TYCOONS trying to impress will pay millions for a Picasso or Pollock, so why not splurge on a living, breathing Jagger? Or hire rapper 50 Cent to drop by the mansion and perform "Get Rich or Die Tryin' "? Now \o7that \f7will get them talking down at the country club.
That's the loud and lavish sensibility behind the hottest party accessory around -- the rentable rock star.
Grammy-winning superstars of every stripe are available these days for holiday parties, weddings or bar mitzvahs, whatever, just as long as there's a boatload of money waiting for them. Actually, make that a yacht-load of money.
On New Year's Eve, for instance, British pop star George Michael was in Russia making about $3 million an hour singing for a few hundred guests of Vladimir Potanin, a mining and lumber magnate. The gig was 75 minutes, and he was home in London by lunchtime.
Last weekend, pop diva Christina Aguilera and Oscar winner Robin Williams were in Pittsburgh as the hired entertainment at the birthday party of Joe Hardy, founder of 84 Lumber. Both stars are veterans of the lucrative circuit. Aguilera took a reported $1.5 million to serenade another Russian businessman, Andrei Melnichenko, at his September 2005 wedding. Williams, who reportedly fetches a cool $1 million for a night's work, joined the Rolling Stones and John Mellencamp in Las Vegas in 2002 at the birthday soiree for David Bonderman, co-founder of Texas Pacific Group, a private equity investment firm. The reported price of the affair: $10 million.
And check out the lineup of stars that David H. Brooks, a defense contractor in Long Island, N.Y., hired for his daughter Elizabeth's bat mitzvah at New York's Rainbow Room in 2005: 50 Cent, Aerosmith, Don Henley, Tom Petty, Stevie Nicks and Ciara. And during the pre-show cocktails, Kenny G provided some burnished background music.
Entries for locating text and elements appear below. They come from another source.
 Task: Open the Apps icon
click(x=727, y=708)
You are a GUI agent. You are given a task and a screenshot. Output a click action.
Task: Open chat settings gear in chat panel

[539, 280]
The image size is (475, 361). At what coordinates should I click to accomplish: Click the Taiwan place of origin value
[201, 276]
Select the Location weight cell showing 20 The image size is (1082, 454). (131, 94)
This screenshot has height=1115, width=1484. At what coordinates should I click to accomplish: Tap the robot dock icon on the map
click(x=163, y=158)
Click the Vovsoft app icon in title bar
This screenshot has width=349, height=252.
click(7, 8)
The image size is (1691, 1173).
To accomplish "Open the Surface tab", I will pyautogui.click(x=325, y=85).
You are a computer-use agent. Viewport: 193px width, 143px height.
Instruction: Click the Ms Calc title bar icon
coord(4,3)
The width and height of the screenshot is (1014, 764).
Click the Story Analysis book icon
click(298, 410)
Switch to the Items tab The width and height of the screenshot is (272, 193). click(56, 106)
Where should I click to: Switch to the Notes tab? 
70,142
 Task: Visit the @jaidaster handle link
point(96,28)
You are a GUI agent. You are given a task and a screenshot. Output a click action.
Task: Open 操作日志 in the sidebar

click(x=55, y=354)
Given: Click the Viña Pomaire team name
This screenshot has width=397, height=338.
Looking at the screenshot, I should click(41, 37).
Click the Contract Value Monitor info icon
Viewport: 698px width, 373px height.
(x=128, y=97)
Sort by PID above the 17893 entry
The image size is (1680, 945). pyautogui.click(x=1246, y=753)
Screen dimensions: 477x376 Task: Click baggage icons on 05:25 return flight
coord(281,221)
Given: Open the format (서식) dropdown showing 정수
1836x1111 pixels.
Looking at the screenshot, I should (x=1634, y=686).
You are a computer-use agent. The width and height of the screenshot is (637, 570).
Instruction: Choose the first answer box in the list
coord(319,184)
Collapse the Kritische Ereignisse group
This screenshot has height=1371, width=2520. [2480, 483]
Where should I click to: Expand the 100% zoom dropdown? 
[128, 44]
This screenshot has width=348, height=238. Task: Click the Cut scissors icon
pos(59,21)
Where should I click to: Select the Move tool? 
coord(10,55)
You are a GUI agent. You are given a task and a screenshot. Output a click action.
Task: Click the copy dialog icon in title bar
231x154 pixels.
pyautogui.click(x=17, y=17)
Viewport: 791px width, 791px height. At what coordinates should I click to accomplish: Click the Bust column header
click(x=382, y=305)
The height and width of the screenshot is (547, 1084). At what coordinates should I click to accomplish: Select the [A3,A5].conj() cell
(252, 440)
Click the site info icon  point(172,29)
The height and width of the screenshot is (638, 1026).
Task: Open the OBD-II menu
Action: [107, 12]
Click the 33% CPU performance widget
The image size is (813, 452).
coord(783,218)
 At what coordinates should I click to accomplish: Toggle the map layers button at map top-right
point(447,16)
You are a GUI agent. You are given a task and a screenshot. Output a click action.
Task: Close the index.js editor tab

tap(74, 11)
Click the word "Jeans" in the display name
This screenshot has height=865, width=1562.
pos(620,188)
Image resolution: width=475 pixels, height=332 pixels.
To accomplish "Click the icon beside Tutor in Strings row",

Again, the bill hit a reported $10 million.
That made Brooks and Bonderman the free-spending leaders of the pack, but don't be surprised if some other billionaire one-ups them in the next few years. Opulent affairs with rock heroes are regular occurrences now during the party seasons, especially in Russia and the Middle East but also in Manhattan and in the Bay Area, where the stock-option windfalls of the dot-com era are still being spent.